According to research, the chance of being diagnosed with breast cancer is on the rise. Since early 2000 the rate of breast cancer sufferers has risen by about 3.5%. That means we have a 1 in 8 chance of being diagnosed with breast cancer. I don’t know about you, but I do not like those odds. Recently, I realized I needed to be more proactive about arming myself with knowledge so that I could maybe prevent a diagnosis and/or know what to do if I did have the misfortune of being diagnosed with this terrible disease.
I have known and loved people who have suffered and died from breast cancer. I am not sure if there is anyone who has not been affected, which is a sad testimony to the way this disease touches so many of us. Shortly after my mom died of breast cancer in November 2015, I had my annual appointment with my Ob/Gyn. I told him my news and he went on to interview me on other women in my family that had died of breast or ovarian cancer. I had not really thought about it before but when forced to be historical, I realized I did have a lineage of these terrible cancers on my mother’s side. There was a scary enough mixture of ovarian and breast cancer that my doctor wanted me to see a genetic counsellor and perhaps be tested to see if my BRCA gene was positive.
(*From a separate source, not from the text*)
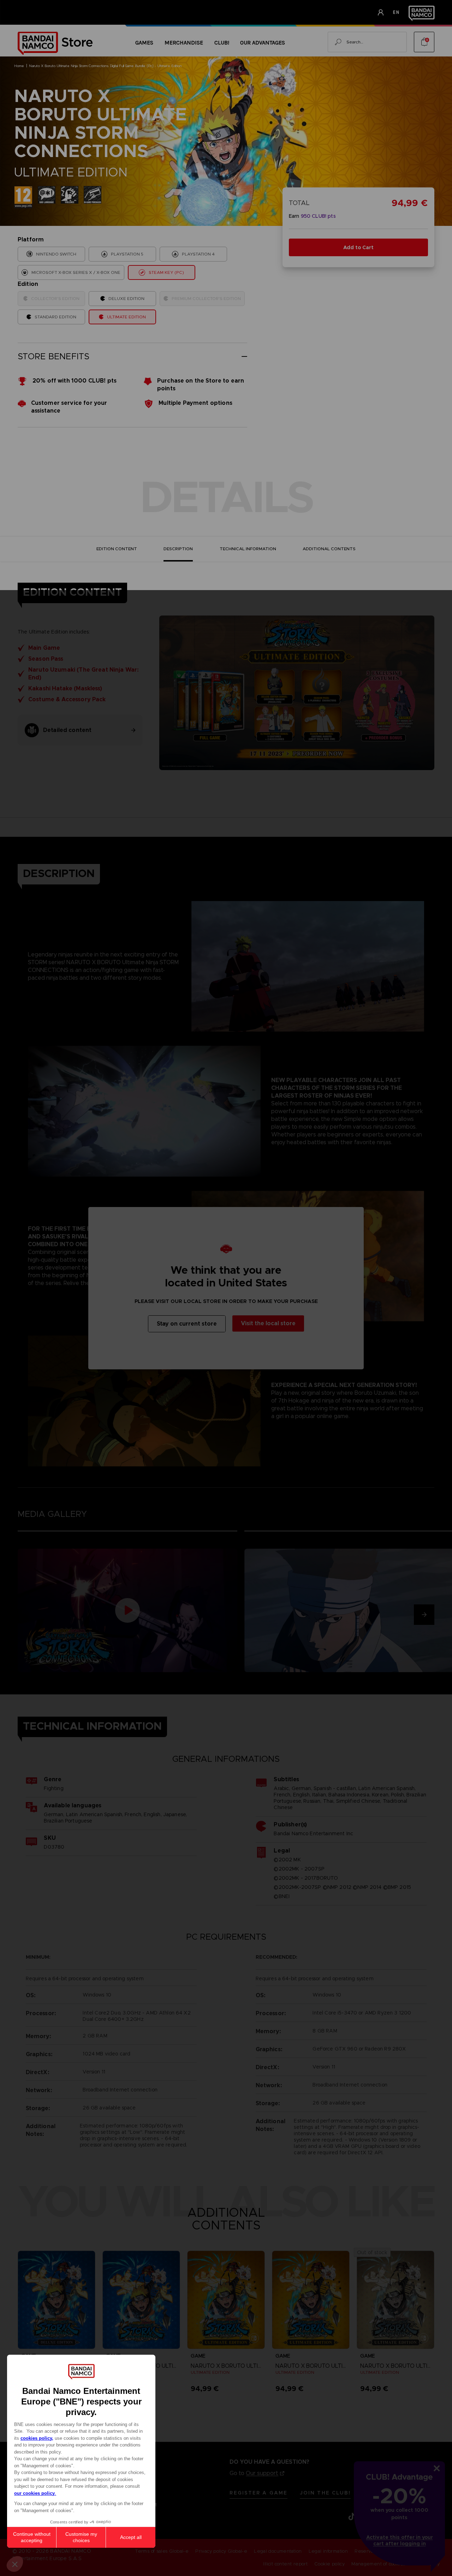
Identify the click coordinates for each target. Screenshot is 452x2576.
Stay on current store (187, 1323)
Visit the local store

What is this big and nasty BRCA gene you may ask?
A BRCA mutation is a mutation in either of the BRCA1 and BRCA2 genes, which are tumor suppressor genes. Hundreds of different types of mutations in these genes have been identified, some of which have been determined to be harmful, while others have no proven impact. Harmful mutations in these genes may produce a hereditary breast-ovarian cancer syndrome in affected persons. This means that if these tumor suppressor genes are changed there is no defense for these stinky cells to go crazy and create tumors aka cancer. (This was taken from Wikipedia, which is not the most reliable source for information. I would never allow my students to use it. But it is quick and dirty and gives you the basic information!)
So, what did I do you may ask? I completely ignored my Ob/Gyn and did nothing about it in 2016. During that year, I watched with heartbreak as my dear friend, Di, lost her battle with breast cancer and wondered if I should get tested to see if my BRCA gene was rogue. I still did nothing!
Fast forward to February 2017 when I had my annual appointment with my Ob/Gyn again. A visit we heartedly joke about in our house where your tonsils are examined from down below! I am sure many women can identify with that analogy! I was surprised when my doctor came in wagging his finger at me. I had not set up a date with the genetic counsellor he had suggested or went for a test for my BRCA status. Duly reprimanded, that day I made an appointment and less than a week later I was sitting in an office with a very nice genetic counsellor. It was worth the trip just to get the information, and information is power, right? I learned that cancer is either genetic, familial or environmental. If a female relative is diagnosed with breast or ovarian cancer in her 50’s or earlier then your risk is higher. In my case, my mother and maternal aunt both were diagnosed with breast cancer at a young age, but my great grandmother and maternal great aunt were diagnosed with ovarian cancer in their 70’s or later. So much less risk to me. Can I hear a “Hell Yes!”
But due to my family history, it was advised to go ahead with the testing, which is a no-fuss small-discomfort blood draw and even better my insurance company would (probably) pay for it!
After seeing the genetic counsellor, I did feel much less fearful about my results, I think I have less risk than my Ob/Gyn thinks I do. However, it did force me to think what would I do if the test says my BRCA gene is positive and I have an over 80% chance of developing breast/ovarian cancer in my lifetime? I know exactly what I would do, I would have everything wiped out - boobs, ovaries, the lot. I am not sure if I could live with those ticking time bombs on my body, and let’s be honest, all those bits are not really that much good to me anymore. Hubby joked: could he pick out my new boobs - he got a swift whack for that one!
And now we just wait...tick tock...for the results. I will let you know.